- _AIM OF THE TASK_
Please give these records again with every "Instruction" swapped for "Directive", keeping everything else unchanged.

++++++++++

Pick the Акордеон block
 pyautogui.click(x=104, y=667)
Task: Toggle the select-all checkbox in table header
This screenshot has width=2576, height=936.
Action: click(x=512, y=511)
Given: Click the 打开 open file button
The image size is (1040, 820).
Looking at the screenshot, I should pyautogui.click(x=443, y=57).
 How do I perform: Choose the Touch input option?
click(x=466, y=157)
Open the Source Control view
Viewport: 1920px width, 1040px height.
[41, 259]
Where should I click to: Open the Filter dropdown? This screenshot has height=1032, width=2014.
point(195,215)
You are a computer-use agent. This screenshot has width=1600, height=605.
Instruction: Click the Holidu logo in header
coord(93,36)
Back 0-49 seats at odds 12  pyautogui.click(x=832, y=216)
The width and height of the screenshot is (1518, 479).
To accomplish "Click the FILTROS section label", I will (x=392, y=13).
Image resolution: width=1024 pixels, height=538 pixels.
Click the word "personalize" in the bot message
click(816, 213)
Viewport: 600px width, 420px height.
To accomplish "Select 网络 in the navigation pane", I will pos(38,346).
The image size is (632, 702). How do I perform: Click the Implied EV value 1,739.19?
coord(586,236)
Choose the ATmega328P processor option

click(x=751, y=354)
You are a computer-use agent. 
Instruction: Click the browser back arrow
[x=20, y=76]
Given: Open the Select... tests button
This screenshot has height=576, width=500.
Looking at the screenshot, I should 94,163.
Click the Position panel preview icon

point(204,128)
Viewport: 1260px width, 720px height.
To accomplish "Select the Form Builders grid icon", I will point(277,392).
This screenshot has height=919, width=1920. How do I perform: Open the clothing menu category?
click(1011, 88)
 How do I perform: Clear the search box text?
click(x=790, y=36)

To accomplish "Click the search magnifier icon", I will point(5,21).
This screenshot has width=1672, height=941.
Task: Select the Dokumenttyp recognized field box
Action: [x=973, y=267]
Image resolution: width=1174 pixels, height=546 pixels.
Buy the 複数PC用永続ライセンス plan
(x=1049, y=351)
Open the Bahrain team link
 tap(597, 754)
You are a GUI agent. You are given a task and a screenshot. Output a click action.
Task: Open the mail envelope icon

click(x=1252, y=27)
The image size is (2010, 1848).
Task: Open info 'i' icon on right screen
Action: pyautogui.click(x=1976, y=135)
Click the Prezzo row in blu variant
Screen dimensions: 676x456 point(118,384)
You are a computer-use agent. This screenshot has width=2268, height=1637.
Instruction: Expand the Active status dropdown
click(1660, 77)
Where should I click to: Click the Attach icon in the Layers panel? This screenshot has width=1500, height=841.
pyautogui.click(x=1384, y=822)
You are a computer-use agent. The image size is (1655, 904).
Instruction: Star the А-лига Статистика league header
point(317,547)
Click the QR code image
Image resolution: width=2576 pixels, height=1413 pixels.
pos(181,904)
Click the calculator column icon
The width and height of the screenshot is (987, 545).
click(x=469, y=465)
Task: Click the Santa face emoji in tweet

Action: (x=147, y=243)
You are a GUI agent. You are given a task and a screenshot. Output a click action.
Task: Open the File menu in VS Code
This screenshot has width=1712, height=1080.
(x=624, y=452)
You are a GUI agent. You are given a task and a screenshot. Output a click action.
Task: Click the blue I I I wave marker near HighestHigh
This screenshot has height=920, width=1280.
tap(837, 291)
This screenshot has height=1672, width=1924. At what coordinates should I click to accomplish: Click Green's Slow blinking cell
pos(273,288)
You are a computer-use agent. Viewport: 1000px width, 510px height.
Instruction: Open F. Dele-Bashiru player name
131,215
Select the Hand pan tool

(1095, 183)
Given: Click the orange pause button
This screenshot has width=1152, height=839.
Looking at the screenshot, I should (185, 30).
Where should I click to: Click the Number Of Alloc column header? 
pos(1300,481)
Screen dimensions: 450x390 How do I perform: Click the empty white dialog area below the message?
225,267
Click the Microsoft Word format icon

++++++++++

- _COMPLETE OUTPUT_
Pick the Акордеон block
 pyautogui.click(x=104, y=667)
Task: Toggle the select-all checkbox in table header
This screenshot has width=2576, height=936.
Action: click(x=512, y=511)
Given: Click the 打开 open file button
The image size is (1040, 820).
Looking at the screenshot, I should pyautogui.click(x=443, y=57).
 How do I perform: Choose the Touch input option?
click(x=466, y=157)
Open the Source Control view
Viewport: 1920px width, 1040px height.
[41, 259]
Where should I click to: Open the Filter dropdown? This screenshot has height=1032, width=2014.
point(195,215)
You are a computer-use agent. This screenshot has width=1600, height=605.
Directive: Click the Holidu logo in header
coord(93,36)
Back 0-49 seats at odds 12  pyautogui.click(x=832, y=216)
The width and height of the screenshot is (1518, 479).
To accomplish "Click the FILTROS section label", I will (x=392, y=13).
Image resolution: width=1024 pixels, height=538 pixels.
Click the word "personalize" in the bot message
click(816, 213)
Viewport: 600px width, 420px height.
To accomplish "Select 网络 in the navigation pane", I will pos(38,346).
The image size is (632, 702). How do I perform: Click the Implied EV value 1,739.19?
coord(586,236)
Choose the ATmega328P processor option

click(x=751, y=354)
You are a computer-use agent. 
Directive: Click the browser back arrow
[x=20, y=76]
Given: Open the Select... tests button
This screenshot has height=576, width=500.
Looking at the screenshot, I should 94,163.
Click the Position panel preview icon

point(204,128)
Viewport: 1260px width, 720px height.
To accomplish "Select the Form Builders grid icon", I will point(277,392).
This screenshot has height=919, width=1920. How do I perform: Open the clothing menu category?
click(1011, 88)
 How do I perform: Clear the search box text?
click(x=790, y=36)

To accomplish "Click the search magnifier icon", I will point(5,21).
This screenshot has width=1672, height=941.
Task: Select the Dokumenttyp recognized field box
Action: [x=973, y=267]
Image resolution: width=1174 pixels, height=546 pixels.
Buy the 複数PC用永続ライセンス plan
(x=1049, y=351)
Open the Bahrain team link
 tap(597, 754)
You are a GUI agent. You are given a task and a screenshot. Output a click action.
Task: Open the mail envelope icon

click(x=1252, y=27)
The image size is (2010, 1848).
Task: Open info 'i' icon on right screen
Action: pyautogui.click(x=1976, y=135)
Click the Prezzo row in blu variant
Screen dimensions: 676x456 point(118,384)
You are a computer-use agent. This screenshot has width=2268, height=1637.
Directive: Expand the Active status dropdown
click(1660, 77)
Where should I click to: Click the Attach icon in the Layers panel? This screenshot has width=1500, height=841.
pyautogui.click(x=1384, y=822)
You are a computer-use agent. The image size is (1655, 904).
Directive: Star the А-лига Статистика league header
point(317,547)
Click the QR code image
Image resolution: width=2576 pixels, height=1413 pixels.
pos(181,904)
Click the calculator column icon
The width and height of the screenshot is (987, 545).
click(x=469, y=465)
Task: Click the Santa face emoji in tweet

Action: (x=147, y=243)
You are a GUI agent. You are given a task and a screenshot. Output a click action.
Task: Open the File menu in VS Code
This screenshot has width=1712, height=1080.
(x=624, y=452)
You are a GUI agent. You are given a task and a screenshot. Output a click action.
Task: Click the blue I I I wave marker near HighestHigh
This screenshot has height=920, width=1280.
tap(837, 291)
This screenshot has height=1672, width=1924. At what coordinates should I click to accomplish: Click Green's Slow blinking cell
pos(273,288)
You are a computer-use agent. Viewport: 1000px width, 510px height.
Directive: Open F. Dele-Bashiru player name
131,215
Select the Hand pan tool

(1095, 183)
Given: Click the orange pause button
This screenshot has width=1152, height=839.
Looking at the screenshot, I should (185, 30).
Where should I click to: Click the Number Of Alloc column header? 
pos(1300,481)
Screen dimensions: 450x390 How do I perform: Click the empty white dialog area below the message?
225,267
Click the Microsoft Word format icon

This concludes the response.